The peritoneum over the esophagus is divided and all bleeding points are carefully ligated. Several small vessels may require ligation when the peritoneum between the gastric fundus and base of the diaphragm is separated. The lower esophagus is freed by finger dissection similar to the technique of vagotomy (Plates 17 and 18). The vagus nerves are divided to further mobilize the esophagus into the peritoneal cavity. By blunt and sharp dissection, the left gastric vessels are isolated from adjacent tissues (Figure 11). These vessels should be encircled with the surgeon's index finger and carefully palpated for evidence of metastatic lymph nodes. A pair of clamps, such as curved half-lengths, should be applied as close as possible to the point of origin of the left gastric artery, and a third clamp applied nearer the gastric wall. The contents of these clamps are first ligated and then transfixed distally. Likewise, the left gastric vessels on the lesser curvature should be ligated to enhance the subsequent exposure of the esophagogastric junction. Depending on the location of the tumor and the findings on palpation, the surgeon may decide upon further celiac and preaortic lymph node dissection.
When the tumor is near the greater curvature in the midportion of the stomach, it may be desirable to remove the spleen and tail of the pancreas to assure a block dissection of the immediate regional lymphatic drainage zone. The location and extent of the tumor, as well as the presence or absence of adhesions or tears in the capsule, determine whether the spleen should be removed. If the spleen is to remain, the gastroplenic ligament is divided, as described for splenectomy (Plates 141 and 142). The left gastroepiploic vessel is doubly tied. The greater curvature is freed up to the esophagus. Several vessels are usually encountered entering the posterior wall of the fundus near the greater curvature.
The anesthetist should aspirate the gastric contents from time to time to prevent possible regurgitation from the stomach as it is retracted upward, as well as peritoneal soiling when the esophagus is divided.
The duodenum is closed in two layers (see Plate 25). The walls of the duodenum are closed with a first layer of interrupted 0000 silk sutures, Connell type. These are invaginated with a second layer of 00 silk mattress sutures. Some prefer to close with staples.
One of the numerous methods that have been devised for reconstructing gastrointestinal continuity following total gastrectomy is selected.
The surgeon should keep in mind certain anatomic differences of the esophagus, which make its management more difficult than that of the rest of the gastrointestinal tract. First, since the esophagus is not covered by serosa, the longitudinal and circular muscle layers tend to tear when sutured. Second, the esophagus, while at first appearing to extend well down into the abdominal cavity, tends to retract up into the thorax when divided from the stomach, leaving the surgeon hard pressed for adequate length. It should be mentioned, however, that if the exposure is inadequate, the surgeon should not hesitate to remove more of the xiphoid or to split the sternum with potential extension into the left fourth intercostal space. Adequate and free exposure must be obtained to secure a safe anastomosis.
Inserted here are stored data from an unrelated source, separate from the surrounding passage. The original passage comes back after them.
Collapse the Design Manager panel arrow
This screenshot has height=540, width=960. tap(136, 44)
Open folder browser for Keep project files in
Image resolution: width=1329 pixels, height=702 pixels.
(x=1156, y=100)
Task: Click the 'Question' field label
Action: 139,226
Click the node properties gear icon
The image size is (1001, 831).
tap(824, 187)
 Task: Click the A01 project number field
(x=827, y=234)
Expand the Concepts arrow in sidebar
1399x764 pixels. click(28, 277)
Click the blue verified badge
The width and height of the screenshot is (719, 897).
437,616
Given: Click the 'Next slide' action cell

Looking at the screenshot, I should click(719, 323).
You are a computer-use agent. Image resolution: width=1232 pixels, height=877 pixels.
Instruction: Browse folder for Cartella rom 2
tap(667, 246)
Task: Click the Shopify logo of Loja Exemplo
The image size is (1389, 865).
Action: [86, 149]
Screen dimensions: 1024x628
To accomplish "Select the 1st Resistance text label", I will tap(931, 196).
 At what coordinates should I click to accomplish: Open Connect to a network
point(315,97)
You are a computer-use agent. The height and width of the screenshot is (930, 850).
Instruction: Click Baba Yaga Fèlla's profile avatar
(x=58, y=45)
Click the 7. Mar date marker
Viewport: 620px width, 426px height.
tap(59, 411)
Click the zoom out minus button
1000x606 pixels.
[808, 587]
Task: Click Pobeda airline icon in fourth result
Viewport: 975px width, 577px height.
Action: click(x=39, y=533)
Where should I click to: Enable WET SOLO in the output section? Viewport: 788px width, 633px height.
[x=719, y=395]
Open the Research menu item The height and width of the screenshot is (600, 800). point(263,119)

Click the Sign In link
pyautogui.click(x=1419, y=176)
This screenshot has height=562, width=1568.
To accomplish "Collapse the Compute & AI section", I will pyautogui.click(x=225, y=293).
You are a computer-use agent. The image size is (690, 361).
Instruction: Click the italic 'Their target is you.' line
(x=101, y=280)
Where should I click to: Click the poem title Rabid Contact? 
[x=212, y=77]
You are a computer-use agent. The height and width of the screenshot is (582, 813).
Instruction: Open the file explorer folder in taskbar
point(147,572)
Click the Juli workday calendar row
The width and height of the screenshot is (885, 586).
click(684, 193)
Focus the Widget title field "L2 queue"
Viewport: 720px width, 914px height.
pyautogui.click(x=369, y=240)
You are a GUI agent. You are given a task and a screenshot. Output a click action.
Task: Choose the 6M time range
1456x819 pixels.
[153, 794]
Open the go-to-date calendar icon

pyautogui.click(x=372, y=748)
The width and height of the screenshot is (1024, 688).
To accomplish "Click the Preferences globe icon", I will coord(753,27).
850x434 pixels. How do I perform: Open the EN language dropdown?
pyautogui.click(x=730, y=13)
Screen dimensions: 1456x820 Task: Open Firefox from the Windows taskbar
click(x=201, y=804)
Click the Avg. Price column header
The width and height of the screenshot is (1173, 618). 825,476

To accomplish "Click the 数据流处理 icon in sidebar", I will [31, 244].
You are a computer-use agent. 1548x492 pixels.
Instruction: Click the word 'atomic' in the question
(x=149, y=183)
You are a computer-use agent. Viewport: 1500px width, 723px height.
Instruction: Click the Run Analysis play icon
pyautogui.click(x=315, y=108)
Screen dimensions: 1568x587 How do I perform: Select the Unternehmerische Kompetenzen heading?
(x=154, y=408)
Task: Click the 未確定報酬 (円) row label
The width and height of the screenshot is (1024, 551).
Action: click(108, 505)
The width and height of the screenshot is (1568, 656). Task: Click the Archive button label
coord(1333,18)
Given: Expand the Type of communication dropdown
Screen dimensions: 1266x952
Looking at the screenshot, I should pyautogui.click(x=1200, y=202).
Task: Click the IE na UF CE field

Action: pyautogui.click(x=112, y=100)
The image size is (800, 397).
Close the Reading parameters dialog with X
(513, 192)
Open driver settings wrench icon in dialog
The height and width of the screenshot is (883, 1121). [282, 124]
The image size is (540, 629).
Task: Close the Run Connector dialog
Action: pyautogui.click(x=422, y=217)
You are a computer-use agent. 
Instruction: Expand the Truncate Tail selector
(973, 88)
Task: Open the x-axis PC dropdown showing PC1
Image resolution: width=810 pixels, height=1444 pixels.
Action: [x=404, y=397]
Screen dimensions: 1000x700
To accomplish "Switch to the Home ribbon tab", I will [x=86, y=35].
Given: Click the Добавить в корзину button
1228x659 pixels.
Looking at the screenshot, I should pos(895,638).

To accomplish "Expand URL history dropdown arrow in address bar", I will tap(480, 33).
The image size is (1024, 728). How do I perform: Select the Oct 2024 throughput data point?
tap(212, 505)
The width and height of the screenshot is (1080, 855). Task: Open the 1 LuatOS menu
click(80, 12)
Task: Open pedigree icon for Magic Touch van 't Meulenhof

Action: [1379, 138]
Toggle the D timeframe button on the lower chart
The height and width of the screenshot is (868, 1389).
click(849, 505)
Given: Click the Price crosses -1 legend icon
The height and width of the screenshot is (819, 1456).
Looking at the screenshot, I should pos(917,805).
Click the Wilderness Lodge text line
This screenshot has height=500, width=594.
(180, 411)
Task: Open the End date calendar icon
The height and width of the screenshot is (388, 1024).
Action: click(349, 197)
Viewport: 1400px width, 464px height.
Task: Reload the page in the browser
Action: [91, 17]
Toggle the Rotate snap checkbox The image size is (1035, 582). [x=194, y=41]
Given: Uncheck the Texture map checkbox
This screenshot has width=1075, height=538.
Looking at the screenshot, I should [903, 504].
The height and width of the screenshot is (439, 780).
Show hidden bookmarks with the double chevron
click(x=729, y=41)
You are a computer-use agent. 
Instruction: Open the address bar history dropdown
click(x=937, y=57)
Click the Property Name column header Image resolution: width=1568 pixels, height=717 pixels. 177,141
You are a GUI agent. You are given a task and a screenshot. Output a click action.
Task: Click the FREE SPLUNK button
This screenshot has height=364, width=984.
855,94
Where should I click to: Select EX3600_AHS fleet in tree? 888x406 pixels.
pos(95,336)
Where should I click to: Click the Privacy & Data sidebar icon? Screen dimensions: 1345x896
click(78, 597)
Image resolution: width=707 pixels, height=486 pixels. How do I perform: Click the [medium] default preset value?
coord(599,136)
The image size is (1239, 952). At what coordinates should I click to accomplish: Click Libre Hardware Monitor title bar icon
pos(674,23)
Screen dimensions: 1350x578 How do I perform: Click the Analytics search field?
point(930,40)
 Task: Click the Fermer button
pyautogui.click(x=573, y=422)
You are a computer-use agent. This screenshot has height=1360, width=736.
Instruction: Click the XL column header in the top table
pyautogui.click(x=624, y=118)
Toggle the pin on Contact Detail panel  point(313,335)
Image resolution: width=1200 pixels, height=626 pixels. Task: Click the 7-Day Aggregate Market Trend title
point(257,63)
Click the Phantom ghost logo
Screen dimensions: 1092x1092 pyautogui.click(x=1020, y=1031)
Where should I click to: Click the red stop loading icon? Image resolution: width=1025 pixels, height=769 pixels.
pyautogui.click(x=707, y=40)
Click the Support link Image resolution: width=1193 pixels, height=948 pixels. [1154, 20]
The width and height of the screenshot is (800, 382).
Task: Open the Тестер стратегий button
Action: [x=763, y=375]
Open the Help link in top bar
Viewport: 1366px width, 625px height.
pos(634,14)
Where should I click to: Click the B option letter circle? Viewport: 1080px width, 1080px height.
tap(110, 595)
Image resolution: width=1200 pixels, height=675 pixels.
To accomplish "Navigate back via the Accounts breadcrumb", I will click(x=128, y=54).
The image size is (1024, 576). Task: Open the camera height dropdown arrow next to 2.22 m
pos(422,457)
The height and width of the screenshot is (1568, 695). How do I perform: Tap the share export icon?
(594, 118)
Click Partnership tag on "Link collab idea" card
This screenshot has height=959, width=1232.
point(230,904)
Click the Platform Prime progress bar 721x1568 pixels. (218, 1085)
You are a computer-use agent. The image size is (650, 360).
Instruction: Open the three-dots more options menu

The wall of the esophagus can be lightly anchored to the crus of the diaphragm on both sides, as well as anteriorly and posteriorly (Figure 12), to prevent rotation of the esophagus or upward retraction. These sutures must not enter the lumen of the esophagus. Two or three 0 silk sutures are placed posterior to the esophagus to approximate the crus of the diaphragm (Figure 12).
Many methods have been devised for facilitating the esophagojejunal anastomosis. Some prefer to leave the stomach attached as a retractor until the posterior layers have been completed. The posterior wall of the esophagus may be divided and the posterior layers closed before the stomach is removed by dividing the anterior esophageal wall. In another method a non-crushing vascular clamp of the modified Pace-Potts type can be applied to the esophagus. Because the esophageal wall tends to tear easily, it is helpful to give substance to the wall of the esophagus and prevent fraying of the muscle layers by fixing the mucosa to the muscle coats proximal to the point of division. A series of encircling mattress sutures of 0000 silk can be inserted and tied, using a surgeon's knot (Figure 13). These sutures include the full thickness of the esophagus (Figure 14). The angle sutures, A and B, are used to prevent rotation of the esophagus when it is anchored to the jejunum (Figure 14).
The esophagus is then divided between this suture line and the gastric wall itself (Figure 15). Soiling should be prevented by suction on the Levin tube as it is withdrawn up into the lower esophagus and a clamp is placed across the esophagus on the gastric side. In the presence of a very high tumor that reaches the gastroesophageal junction, several centimeters of esophagus should be resected above the tumor. If 2.5 cm or more of esophagus does not protrude beyond the crus of the diaphragm, the lower mediastinum should be exposed in order to ensure a secure anastomosis without tension.